Written problem
Reproduce the data below verbatim, line for line.

Input
----------
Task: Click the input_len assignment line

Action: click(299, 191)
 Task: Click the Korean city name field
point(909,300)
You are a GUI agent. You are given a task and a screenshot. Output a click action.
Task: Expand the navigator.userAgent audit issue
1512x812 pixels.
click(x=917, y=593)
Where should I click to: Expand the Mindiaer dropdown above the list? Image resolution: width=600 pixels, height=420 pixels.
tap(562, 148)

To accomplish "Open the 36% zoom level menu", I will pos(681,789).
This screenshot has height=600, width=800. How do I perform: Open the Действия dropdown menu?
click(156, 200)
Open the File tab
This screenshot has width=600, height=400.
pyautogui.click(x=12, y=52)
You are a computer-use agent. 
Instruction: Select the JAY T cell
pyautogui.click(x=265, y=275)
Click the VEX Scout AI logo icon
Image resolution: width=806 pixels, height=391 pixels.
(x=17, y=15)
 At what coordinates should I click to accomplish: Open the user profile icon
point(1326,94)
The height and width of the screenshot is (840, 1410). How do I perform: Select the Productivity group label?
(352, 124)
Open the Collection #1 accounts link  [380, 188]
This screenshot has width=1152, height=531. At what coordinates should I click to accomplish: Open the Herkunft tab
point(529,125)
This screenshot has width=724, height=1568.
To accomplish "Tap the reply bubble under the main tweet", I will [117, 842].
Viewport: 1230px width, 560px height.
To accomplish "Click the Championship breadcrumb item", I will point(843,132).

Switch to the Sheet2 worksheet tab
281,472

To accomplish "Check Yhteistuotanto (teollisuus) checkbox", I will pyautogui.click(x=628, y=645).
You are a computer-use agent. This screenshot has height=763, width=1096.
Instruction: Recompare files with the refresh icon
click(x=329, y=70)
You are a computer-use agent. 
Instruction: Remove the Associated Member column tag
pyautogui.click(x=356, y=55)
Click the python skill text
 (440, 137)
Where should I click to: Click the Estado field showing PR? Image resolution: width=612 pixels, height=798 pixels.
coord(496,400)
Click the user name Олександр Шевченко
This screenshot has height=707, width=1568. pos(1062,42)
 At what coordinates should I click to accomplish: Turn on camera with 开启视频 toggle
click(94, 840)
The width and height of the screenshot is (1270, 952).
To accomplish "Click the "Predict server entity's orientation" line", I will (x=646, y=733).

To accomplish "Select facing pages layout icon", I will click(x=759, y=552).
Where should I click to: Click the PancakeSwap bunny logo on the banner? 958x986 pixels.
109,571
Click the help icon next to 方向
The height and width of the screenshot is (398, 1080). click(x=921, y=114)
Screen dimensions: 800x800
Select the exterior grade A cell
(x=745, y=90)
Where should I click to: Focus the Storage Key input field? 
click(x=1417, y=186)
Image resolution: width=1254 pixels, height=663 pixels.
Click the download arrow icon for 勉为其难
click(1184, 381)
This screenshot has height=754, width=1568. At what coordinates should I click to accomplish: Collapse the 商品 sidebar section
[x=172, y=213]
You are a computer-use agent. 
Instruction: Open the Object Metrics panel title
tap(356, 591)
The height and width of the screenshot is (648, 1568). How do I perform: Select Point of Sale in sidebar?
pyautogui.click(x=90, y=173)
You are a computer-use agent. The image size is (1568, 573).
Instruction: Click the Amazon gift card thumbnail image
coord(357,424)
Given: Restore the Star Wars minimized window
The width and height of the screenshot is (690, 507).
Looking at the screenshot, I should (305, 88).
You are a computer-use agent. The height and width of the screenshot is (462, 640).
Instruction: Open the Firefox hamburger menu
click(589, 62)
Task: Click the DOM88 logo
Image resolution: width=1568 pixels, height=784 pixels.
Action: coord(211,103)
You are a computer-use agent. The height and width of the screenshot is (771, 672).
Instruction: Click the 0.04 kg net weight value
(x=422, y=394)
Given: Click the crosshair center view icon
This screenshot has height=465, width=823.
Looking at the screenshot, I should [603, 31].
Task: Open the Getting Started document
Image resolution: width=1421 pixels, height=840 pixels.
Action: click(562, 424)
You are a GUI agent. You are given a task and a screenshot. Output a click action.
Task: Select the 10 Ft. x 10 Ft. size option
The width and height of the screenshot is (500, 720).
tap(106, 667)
----------
Full response
Task: Click the input_len assignment line

Action: click(299, 191)
 Task: Click the Korean city name field
point(909,300)
You are a GUI agent. You are given a task and a screenshot. Output a click action.
Task: Expand the navigator.userAgent audit issue
1512x812 pixels.
click(x=917, y=593)
Where should I click to: Expand the Mindiaer dropdown above the list? Image resolution: width=600 pixels, height=420 pixels.
tap(562, 148)

To accomplish "Open the 36% zoom level menu", I will pos(681,789).
This screenshot has height=600, width=800. How do I perform: Open the Действия dropdown menu?
click(156, 200)
Open the File tab
This screenshot has width=600, height=400.
pyautogui.click(x=12, y=52)
You are a computer-use agent. 
Instruction: Select the JAY T cell
pyautogui.click(x=265, y=275)
Click the VEX Scout AI logo icon
Image resolution: width=806 pixels, height=391 pixels.
(x=17, y=15)
 At what coordinates should I click to accomplish: Open the user profile icon
point(1326,94)
The height and width of the screenshot is (840, 1410). How do I perform: Select the Productivity group label?
(352, 124)
Open the Collection #1 accounts link  [380, 188]
This screenshot has width=1152, height=531. At what coordinates should I click to accomplish: Open the Herkunft tab
point(529,125)
This screenshot has width=724, height=1568.
To accomplish "Tap the reply bubble under the main tweet", I will [117, 842].
Viewport: 1230px width, 560px height.
To accomplish "Click the Championship breadcrumb item", I will point(843,132).

Switch to the Sheet2 worksheet tab
281,472

To accomplish "Check Yhteistuotanto (teollisuus) checkbox", I will pyautogui.click(x=628, y=645).
You are a computer-use agent. This screenshot has height=763, width=1096.
Instruction: Recompare files with the refresh icon
click(x=329, y=70)
You are a computer-use agent. 
Instruction: Remove the Associated Member column tag
pyautogui.click(x=356, y=55)
Click the python skill text
 (440, 137)
Where should I click to: Click the Estado field showing PR? Image resolution: width=612 pixels, height=798 pixels.
coord(496,400)
Click the user name Олександр Шевченко
This screenshot has height=707, width=1568. pos(1062,42)
 At what coordinates should I click to accomplish: Turn on camera with 开启视频 toggle
click(94, 840)
The width and height of the screenshot is (1270, 952).
To accomplish "Click the "Predict server entity's orientation" line", I will (x=646, y=733).

To accomplish "Select facing pages layout icon", I will click(x=759, y=552).
Where should I click to: Click the PancakeSwap bunny logo on the banner? 958x986 pixels.
109,571
Click the help icon next to 方向
The height and width of the screenshot is (398, 1080). click(x=921, y=114)
Screen dimensions: 800x800
Select the exterior grade A cell
(x=745, y=90)
Where should I click to: Focus the Storage Key input field? 
click(x=1417, y=186)
Image resolution: width=1254 pixels, height=663 pixels.
Click the download arrow icon for 勉为其难
click(1184, 381)
This screenshot has height=754, width=1568. At what coordinates should I click to accomplish: Collapse the 商品 sidebar section
[x=172, y=213]
You are a computer-use agent. 
Instruction: Open the Object Metrics panel title
tap(356, 591)
The height and width of the screenshot is (648, 1568). How do I perform: Select Point of Sale in sidebar?
pyautogui.click(x=90, y=173)
You are a computer-use agent. The image size is (1568, 573).
Instruction: Click the Amazon gift card thumbnail image
coord(357,424)
Given: Restore the Star Wars minimized window
The width and height of the screenshot is (690, 507).
Looking at the screenshot, I should (305, 88).
You are a computer-use agent. The height and width of the screenshot is (462, 640).
Instruction: Open the Firefox hamburger menu
click(589, 62)
Task: Click the DOM88 logo
Image resolution: width=1568 pixels, height=784 pixels.
Action: coord(211,103)
You are a computer-use agent. The height and width of the screenshot is (771, 672).
Instruction: Click the 0.04 kg net weight value
(x=422, y=394)
Given: Click the crosshair center view icon
This screenshot has height=465, width=823.
Looking at the screenshot, I should [603, 31].
Task: Open the Getting Started document
Image resolution: width=1421 pixels, height=840 pixels.
Action: click(562, 424)
You are a GUI agent. You are given a task and a screenshot. Output a click action.
Task: Select the 10 Ft. x 10 Ft. size option
The width and height of the screenshot is (500, 720).
tap(106, 667)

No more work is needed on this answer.